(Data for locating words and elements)

★ ★ ★ ★ ★ ★ ★

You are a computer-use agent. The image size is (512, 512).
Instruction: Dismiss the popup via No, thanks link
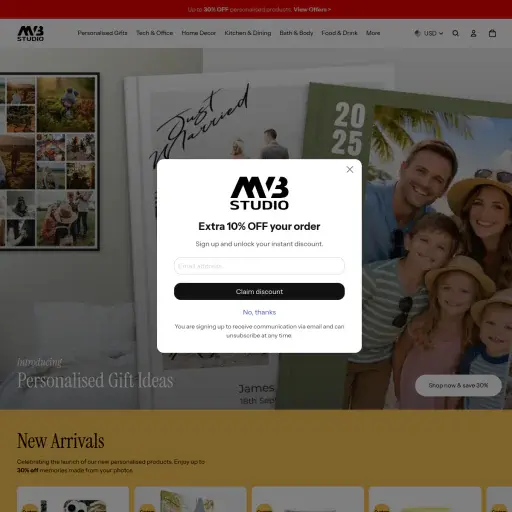(x=259, y=312)
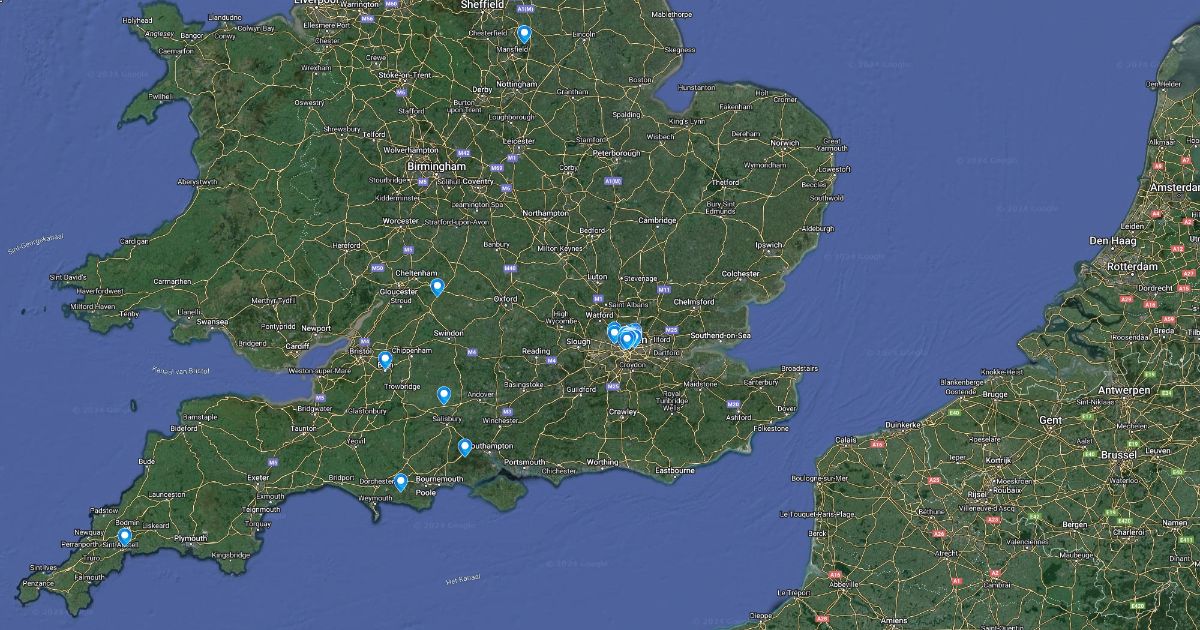Click the location marker east of Bristol
The height and width of the screenshot is (630, 1200).
pyautogui.click(x=385, y=360)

★ ★ ★ ★ ★ ★ ★

Job - Can you turn the data above into a numbered list of its lines, skipping any blank lines and leaving the pictures out?

Response to the task -
1. You are a computer-use agent. The image size is (512, 512).
2. Instruction: Dismiss the popup via No, thanks link
3. (x=259, y=312)
4. Click the location marker east of Bristol
5. The height and width of the screenshot is (630, 1200).
6. pyautogui.click(x=385, y=360)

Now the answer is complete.